Türkiye'de son birkaç yıldan bu yana ortaya çıkan "transfer çalımları" neredeyse her başarısızlığa perde oluyor, yönetimler sportif başarısızlıklarını bu "çalımlar" sayesinde unutturabiliyor.

Son transfer çalımı, geçtiğimiz sezon Galatasaray'da kiralık olarak forma giyen Milot Rachica'nın Beşiktaş'a transferiyle yaşandı. Siyah-beyazlı kulüp, Norwich City'nin Kosovalı futbolcusuna imza attırarak, Galatasaray'a "Gedson Fernandes" "çalım"ından sonra bir büyük "başarı" daha elde etti.

Ancak olayın "çalım" olmasından daha çok, Beşiktaş'ın transferi duyurduğu video gündem oldu. Zira Beşiktaş Kulübü resmi Twitter (X) adresinden paylaştığı videoada, FETÖ'nun 10 yıl önce Rams Park'ta gerçekleştirmiş olduğu Türkçe Olimpiyatları'nın görüntüsünden bir kesit yer aldı. Videonun yayınlanmasının ardından Galatasaray Başkanı Dursun Özbek, özür beklediklerini açıklarken, Beşiktaş Kulübü ise yaptığı açıklamada, videonun kasıt içermediğini duyurdu. Açıklamada Galatasaray Yönetimi'ne aba altından sopa göstermeyi de ihmal etmedi.

İş tam bu noktada spor kulüplerinin FETÖ olan ilişkisine dayanıyor. Yıllardan bu yana sürdürülen ezberle Hakan Şükür ve Arif Erdem isimlerinden yola çıkarak, FETÖ'nün Galatasaray'a destek verdiği, birtakım başarıların o sayede elde edildiğine yönelik yorumlar, açıklamalar yapılıyor. Galatasaray Kulübü'nün bugüne dek, bunlar hakkında en ufak bir girişimde bulunmamasının, yaşananlara çanak tuttuğunu söylemek mümkün.

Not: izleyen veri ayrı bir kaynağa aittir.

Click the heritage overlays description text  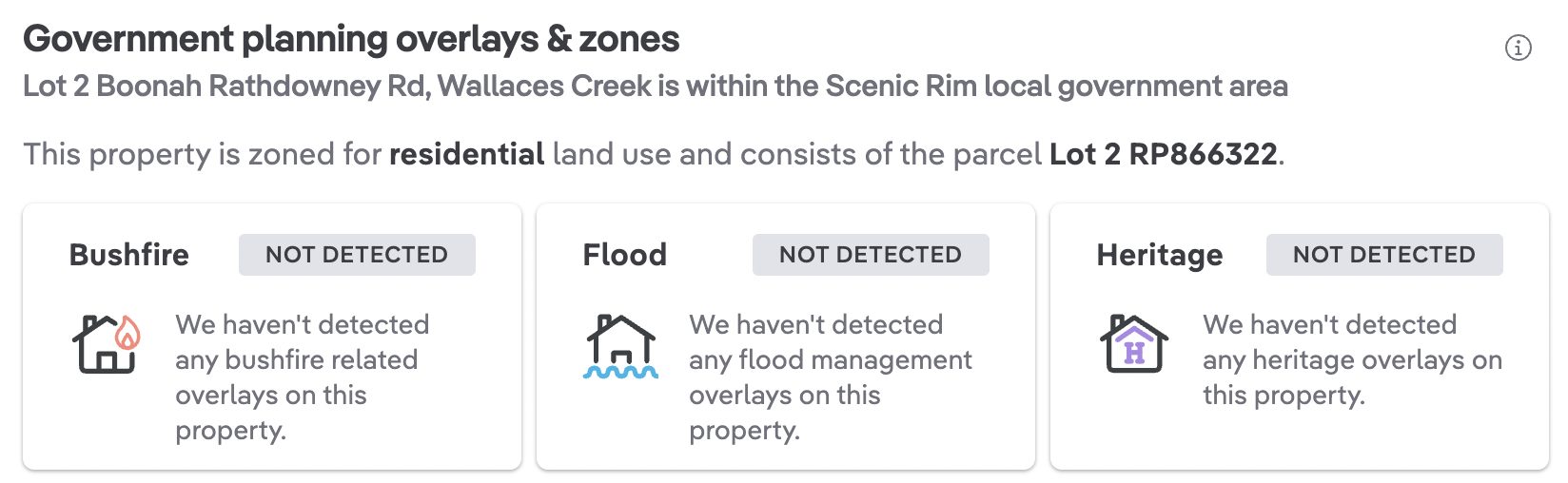click(1352, 359)
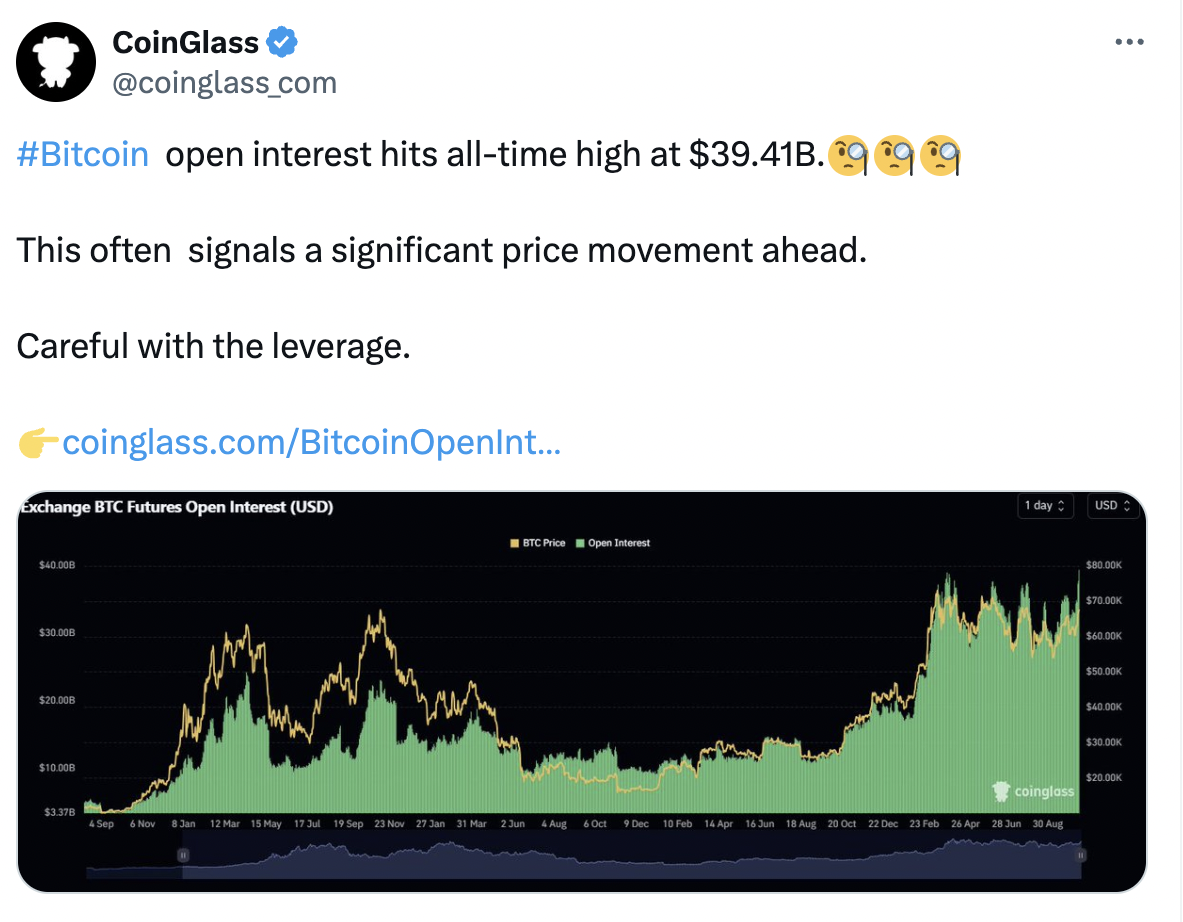Click the left range slider handle
Screen dimensions: 1183x922
tap(183, 855)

Türk Silahlı Kuvvetleri'ne 43 yıl önce sızmaya başlayan bir terör örgütünün spora da girmemesi düşünülemezdi elbette. Herkes spor-FETÖ ilişkisinde Hakan Şükür ismine odaklanırken, aslında daha çok daha önceleri görev yapan, Süleyman Seba'nın 16 yıllık başkanlığı boyunca ikinci başkan, futbol şube sorumluluğu ve genel kaptanlık yapan İhsan Kalkavan ismi kimsenin aklına gelmiyor. Güya Seba'nın "parasız yönetici ilkesi"nden vazgeçmesiyle yönetimine aldığı İhsan Kalkavan, birkaç kez istifa etmesine rağmen, yönetimin vazgeçilmez isimlerinden biri olur. Hoş, hiçbir zaman çok istediği başkanlık görevine de gelemez.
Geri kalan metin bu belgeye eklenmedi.